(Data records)
——————

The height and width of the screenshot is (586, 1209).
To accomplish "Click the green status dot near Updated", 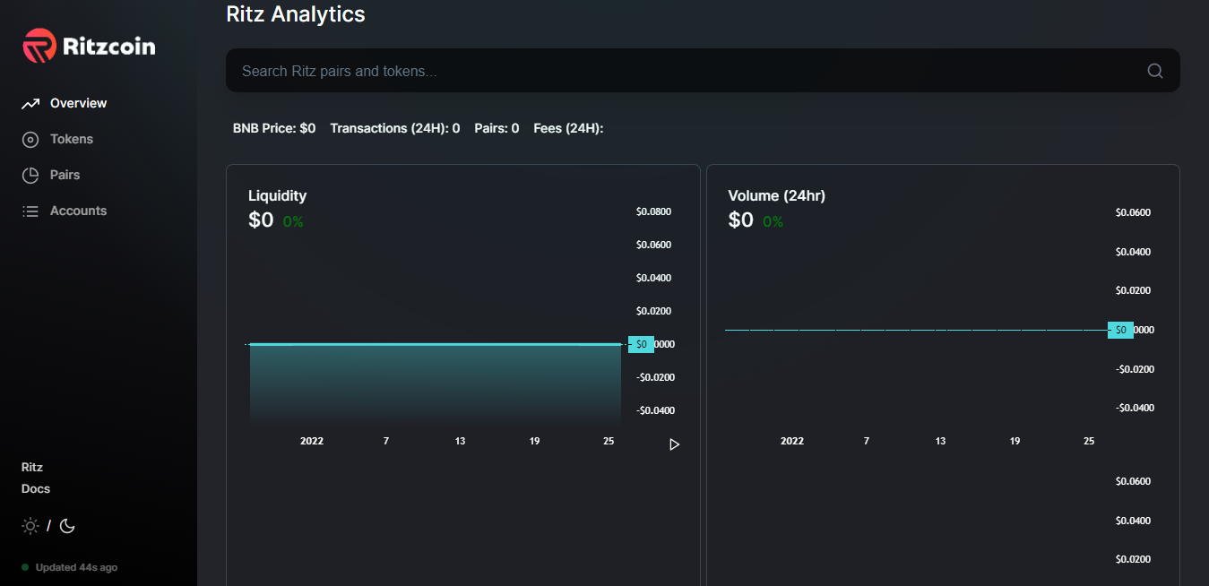I will [25, 567].
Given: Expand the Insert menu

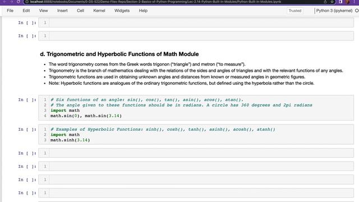Looking at the screenshot, I should click(x=62, y=11).
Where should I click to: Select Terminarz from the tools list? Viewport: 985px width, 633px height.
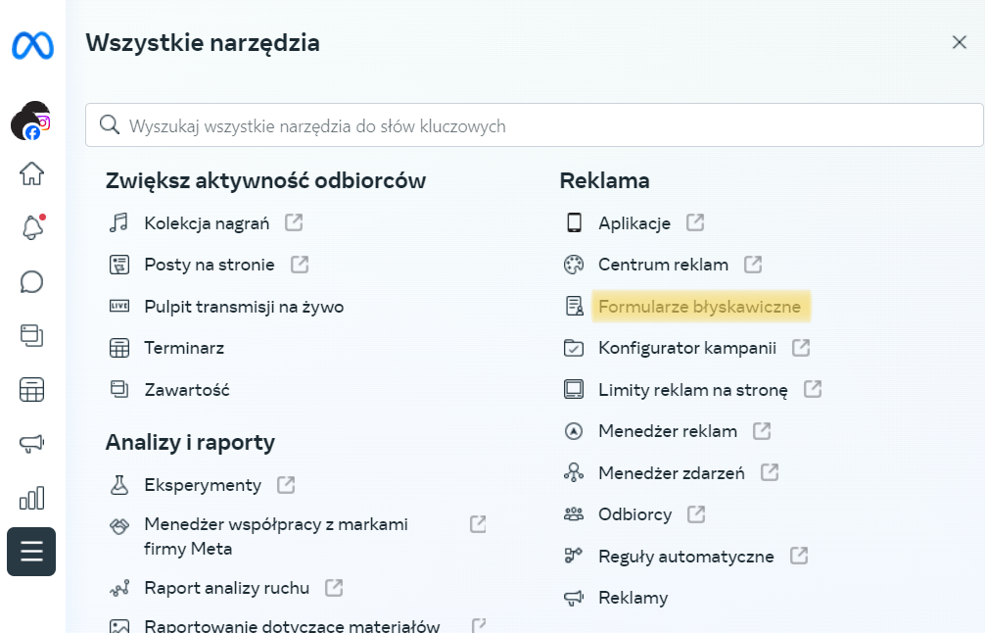[184, 348]
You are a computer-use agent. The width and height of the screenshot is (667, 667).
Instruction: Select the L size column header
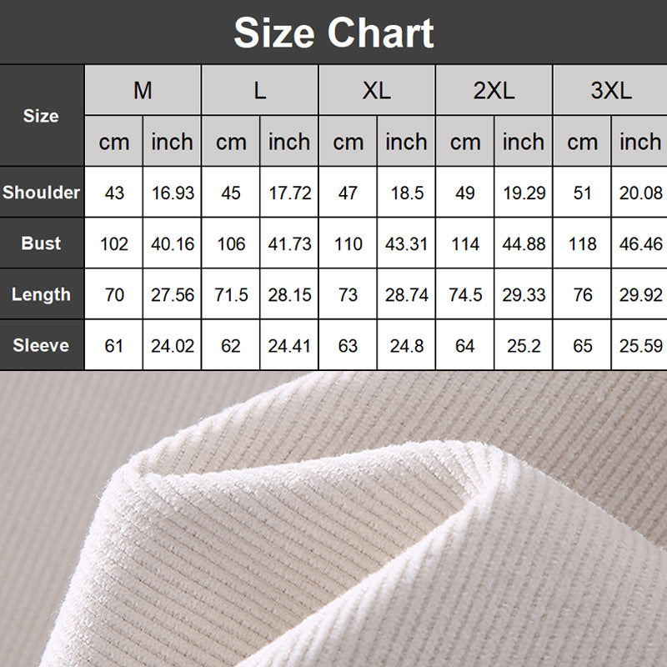260,90

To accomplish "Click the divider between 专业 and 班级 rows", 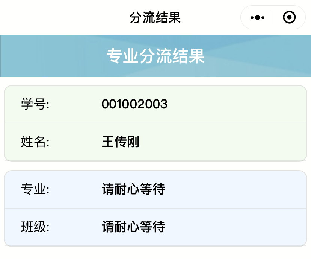I will 155,208.
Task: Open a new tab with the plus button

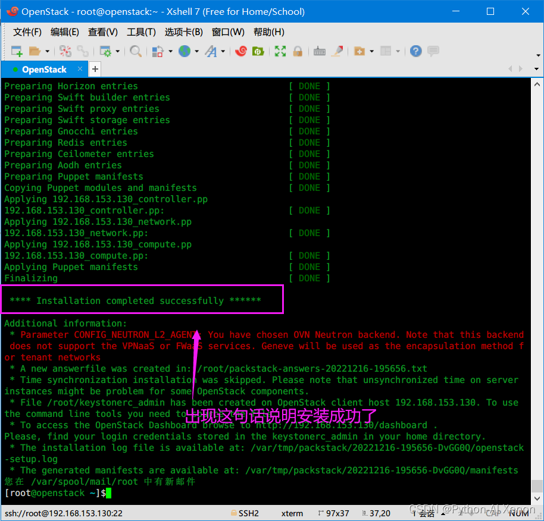Action: tap(95, 69)
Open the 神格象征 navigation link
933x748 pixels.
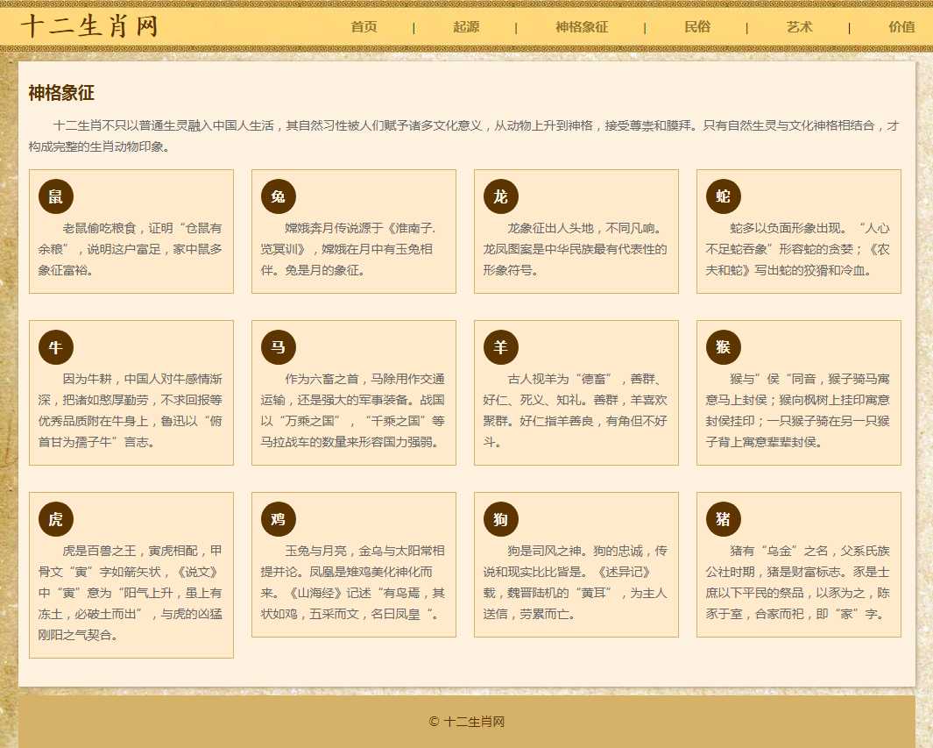(581, 27)
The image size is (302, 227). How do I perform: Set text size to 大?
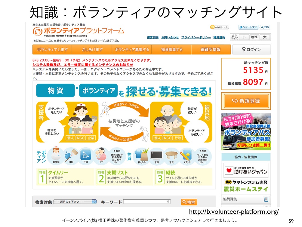tap(265, 37)
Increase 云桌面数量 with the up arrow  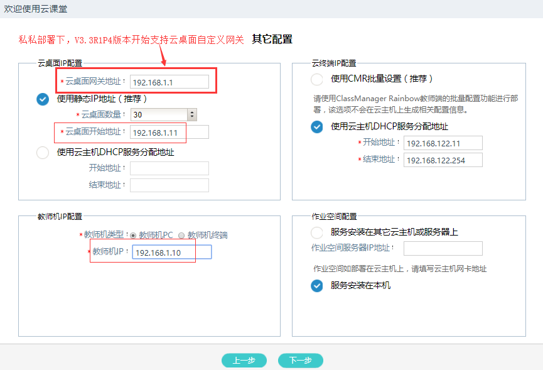(x=192, y=112)
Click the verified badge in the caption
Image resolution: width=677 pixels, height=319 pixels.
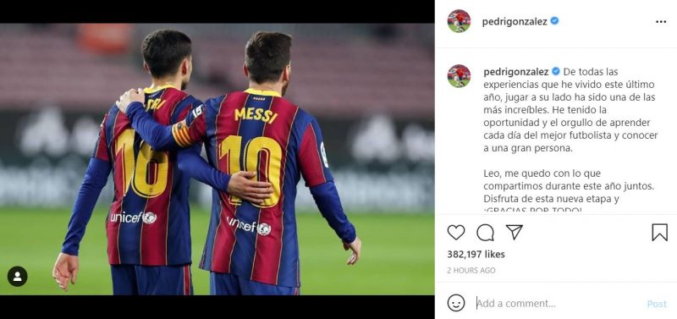tap(556, 72)
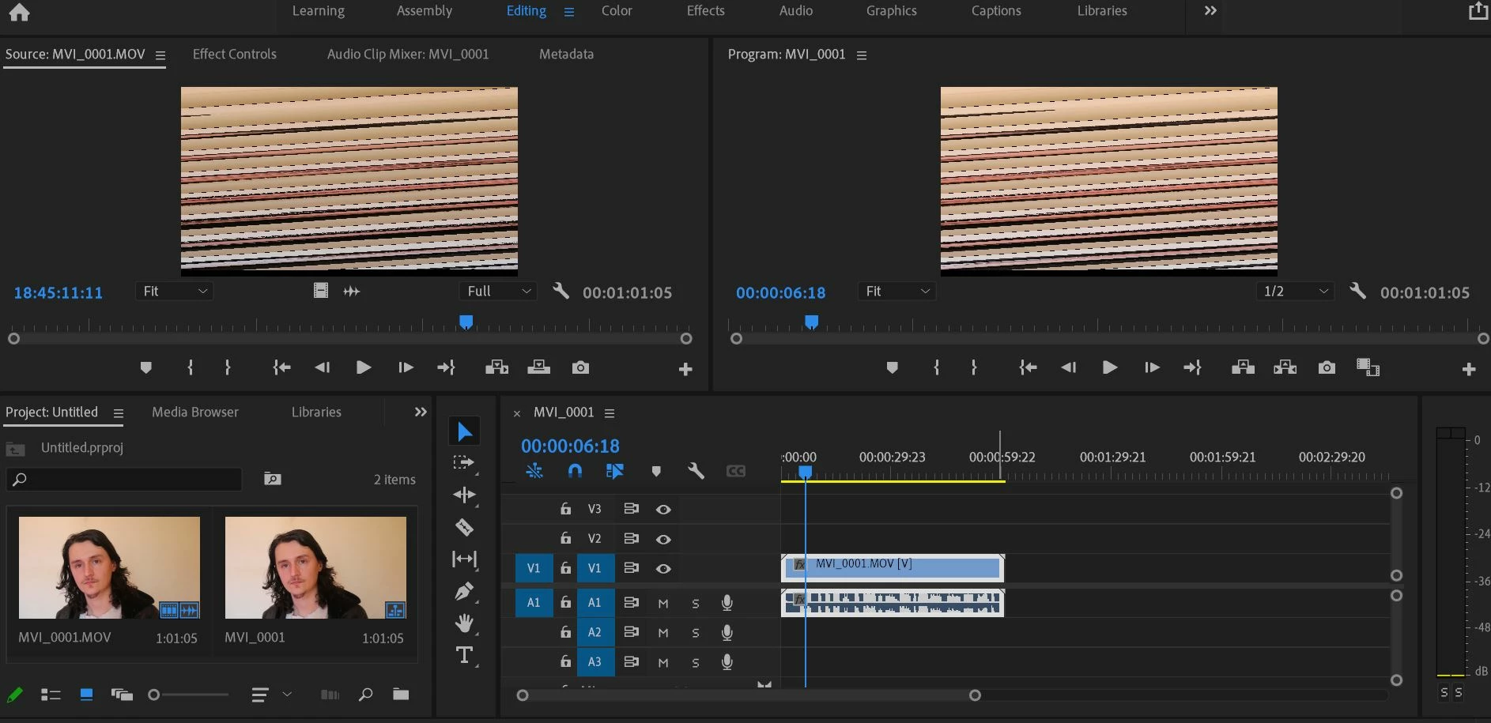The height and width of the screenshot is (723, 1491).
Task: Toggle lock on track V3
Action: [565, 509]
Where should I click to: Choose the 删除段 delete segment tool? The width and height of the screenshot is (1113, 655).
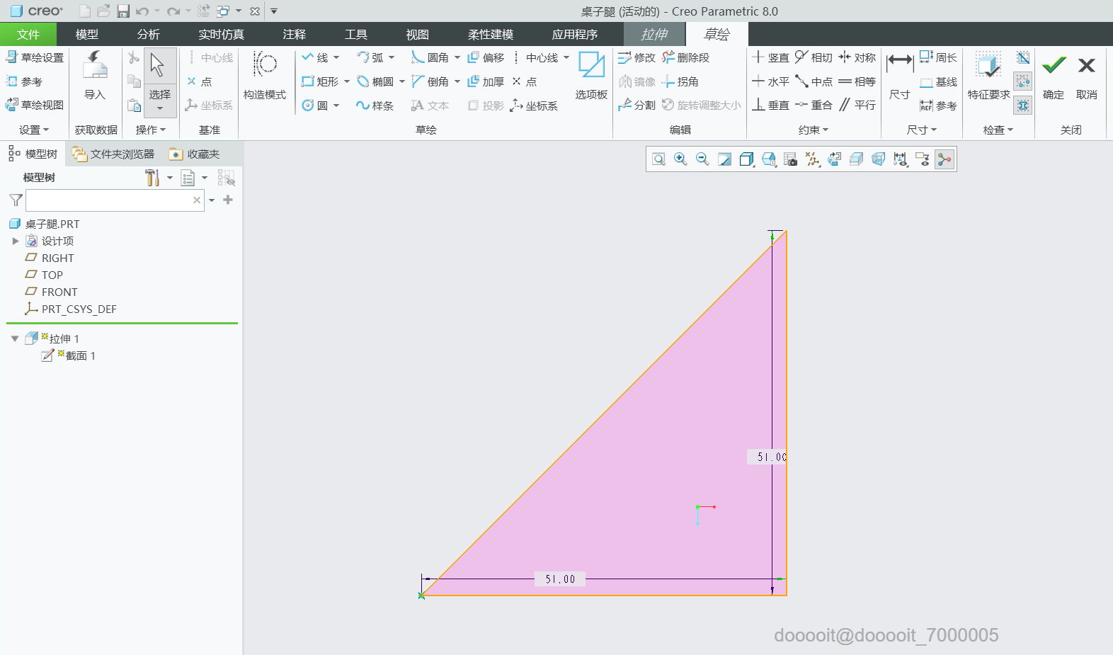coord(685,57)
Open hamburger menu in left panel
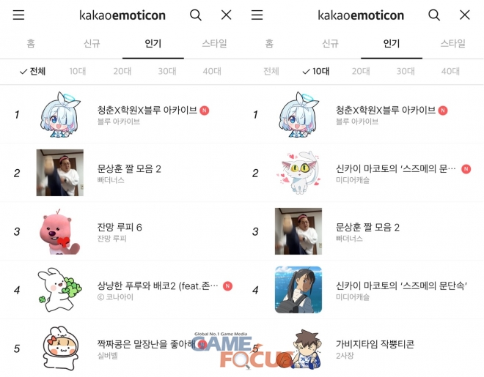This screenshot has width=484, height=377. [18, 15]

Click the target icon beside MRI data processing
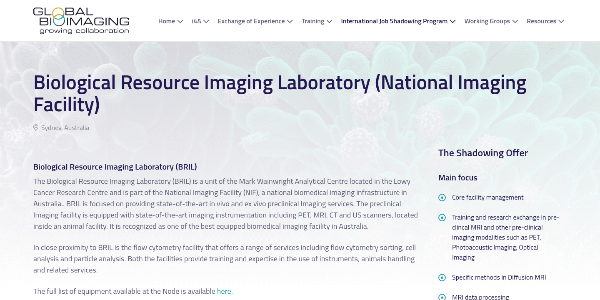tap(442, 297)
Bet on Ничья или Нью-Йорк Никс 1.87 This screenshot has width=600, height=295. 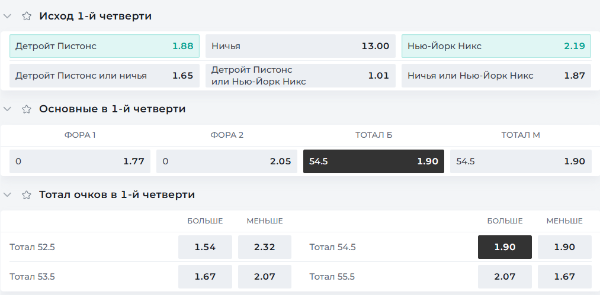pos(496,76)
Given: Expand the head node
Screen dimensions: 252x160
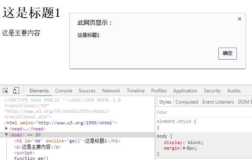Looking at the screenshot, I should point(6,129).
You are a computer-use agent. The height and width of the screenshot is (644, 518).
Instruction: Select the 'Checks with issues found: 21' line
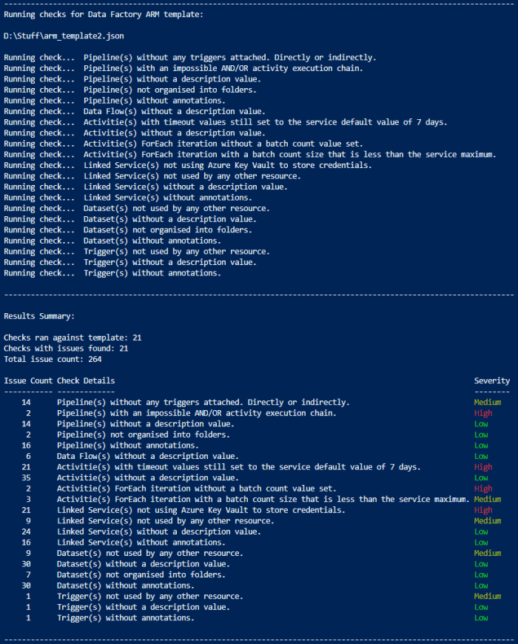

——————

--- EXERCISE ---
Reproduce exactly, and only, the part of the entries above that runs from the line with "Given: Expand the head node" to the last line, both included. Pictures stay out.

--- ANSWER SPACE ---
Given: Expand the head node
Screen dimensions: 252x160
Looking at the screenshot, I should point(6,129).
You are a computer-use agent. The height and width of the screenshot is (644, 518).
Instruction: Select the 'Checks with issues found: 21' line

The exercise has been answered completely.